After knowing that the child is diagnosed with developmental disorder, parents always hesitate to break the news to the elders of the house lest they cannot understand or would rub things up the wrong way.
Moon's bright and cheery mum has always regarded her own mother as her pillar of life nonetheless. Over the years, Moon was suspected of autism spectrum disorder and subsequently attention deficit disorder. Tossed and turned by waves of challenges, Moon's mum almost lost her direction. Luckily, her own mum's words have always been her best tranquilizer, which keep her on her feet every time.
"My mum always gives me a pat on my shoulder and tells me not to worry whenever I need support and comfort the most." The allegedly confirmed diagnosis of AD/HD, for example, has almost driven her out of her mind. "First suspected autism and then AD/HD – what exactly could I do?"
Her mum kept a level head and consoled her, "It's alright – the two reports are not consistent with each other.

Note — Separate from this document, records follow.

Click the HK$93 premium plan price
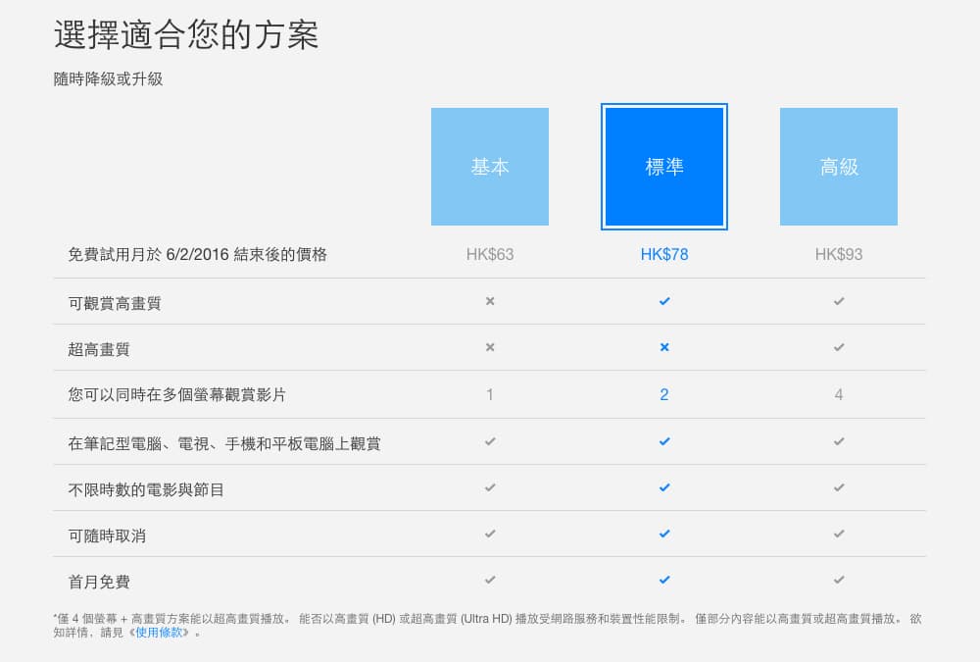The width and height of the screenshot is (980, 662). coord(839,254)
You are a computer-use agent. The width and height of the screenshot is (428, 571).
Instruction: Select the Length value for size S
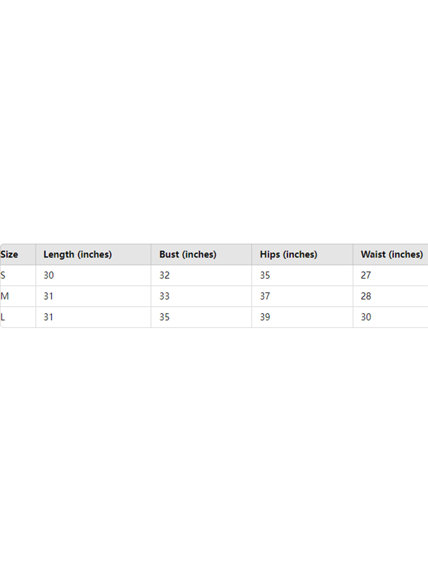49,276
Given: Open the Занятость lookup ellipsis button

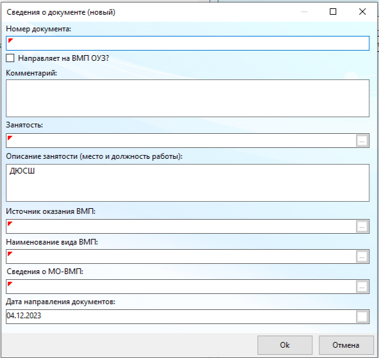Looking at the screenshot, I should 362,141.
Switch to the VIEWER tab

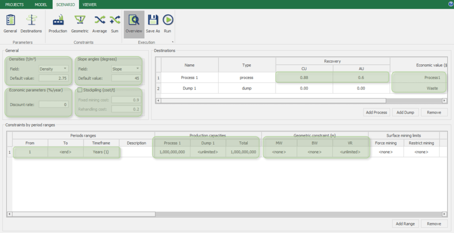point(89,4)
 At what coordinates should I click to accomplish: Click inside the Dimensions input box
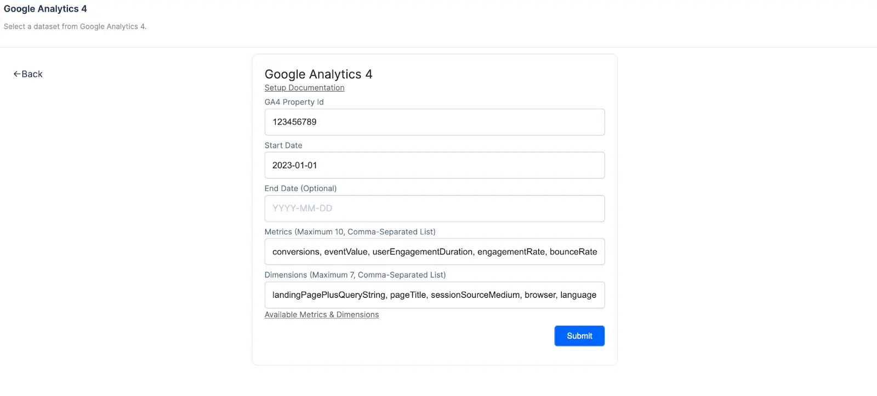(x=434, y=295)
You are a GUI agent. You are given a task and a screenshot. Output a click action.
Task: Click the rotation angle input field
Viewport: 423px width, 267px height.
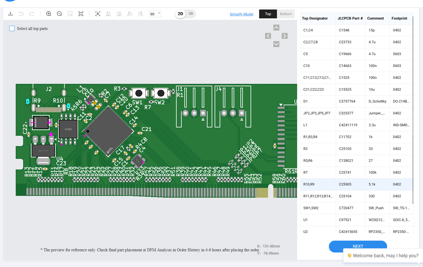point(154,14)
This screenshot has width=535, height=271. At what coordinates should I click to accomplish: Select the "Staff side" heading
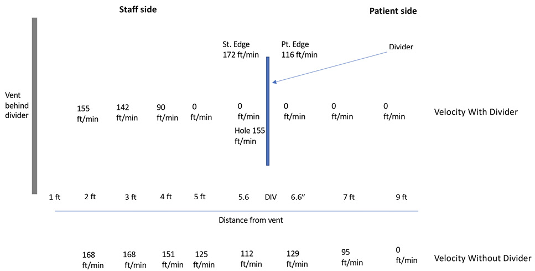click(139, 9)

Besides, a lot of children are deficient in attention and we seldom meet a child who can sit still for long. Moon is like a snail that requires more time to grow and you also need to give yourself some time to accept."
Grandma and grandpa were Moon's major caretakers at the time. Knowing Moon's condition, they took her to the park more often to make friends. "When I got home from work, my dad (Moon's grandpa) reported that Moon, albeit a bit intimidated by strangers at first, was willing to play with others eventually. He thought that autism might just be another word for shyness…what he said really helped to put me at ease."

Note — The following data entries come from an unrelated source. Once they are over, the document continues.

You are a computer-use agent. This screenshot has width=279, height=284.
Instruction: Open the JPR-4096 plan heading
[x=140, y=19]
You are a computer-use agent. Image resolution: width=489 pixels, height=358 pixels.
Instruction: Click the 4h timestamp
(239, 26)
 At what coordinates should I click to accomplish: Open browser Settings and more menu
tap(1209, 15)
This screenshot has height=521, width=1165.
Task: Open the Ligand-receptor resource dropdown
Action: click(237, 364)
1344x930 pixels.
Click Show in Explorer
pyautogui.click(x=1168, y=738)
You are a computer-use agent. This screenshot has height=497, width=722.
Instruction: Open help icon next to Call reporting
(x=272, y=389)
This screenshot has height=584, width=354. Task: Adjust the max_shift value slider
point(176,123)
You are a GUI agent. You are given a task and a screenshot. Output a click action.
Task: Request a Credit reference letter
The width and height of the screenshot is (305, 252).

Moon's family slowly regained their peace. They did not only keep an eye on Moon, but were also eager to take her to training and therapy. Moon's swift and significant progress over the course of just few years caught everyone by surprise.

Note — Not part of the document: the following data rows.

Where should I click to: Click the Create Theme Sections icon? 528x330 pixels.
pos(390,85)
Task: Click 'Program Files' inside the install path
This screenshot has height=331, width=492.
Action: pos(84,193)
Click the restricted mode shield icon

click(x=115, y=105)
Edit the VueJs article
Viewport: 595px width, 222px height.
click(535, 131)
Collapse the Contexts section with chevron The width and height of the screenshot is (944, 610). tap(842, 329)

Moon's mum says, "I was very worried that she could not adapt to school life or modern life initially. Autism and attention deficit were a big time mess…no friends, poor understanding of classroom teaching, low self-esteem due to incomprehension and fear of asking questions…who would have thought that Moon would turn out to be a completely different person now? Recently, I heard from her class teacher that Moon has made good friends in school. Not only did Moon enjoy chatting to her classmates, she was also enthusiastic in raising her hand to answer questions!"
How to tell the
elders at home…
Dr. Lucia Tsang, Clinical Psychologist of the CAS of the Department of Health, says that elderly may have difficulty grasping terminologies like attention deficit, autism spectrum, and dyslexia. When you take the report home, you can skip the name of the diagnosis and focus on describing the behavioural characteristics of your child's developmental disorder. For instance, our girl is so energetic that may cause her trouble in school or affect her school life.
"Grandparents tend to pay closer attention to this way of expression because they are eager to put their grandchild right. By doing so, we are more likely to solicit support from the elders and inform them of the things they, as caretakers, need to do more or avoid. A synchronised and consistent model of parenting is significantly instrumental to the therapy and training of the child.
Should I tell my kid…
Source: Department of Health, Hong Kong
- Parents should refer to the comprehension ability of the child and explain to him/her, in simple terms, the need of accepting training.
- Young child may not need to understand the designation of diagnosis. Parents may describe the behavioural characteristics of the developmental disorder to the child and help the child to understand the challenges ahead.
- Parents should encourage the child to accept and participate in the therapy or services subsequent to the diagnosis and improve self-care ability .
- Parents should respond to questions from the child positively or look for information relevant to the disorder with him/her to show support and acceptance.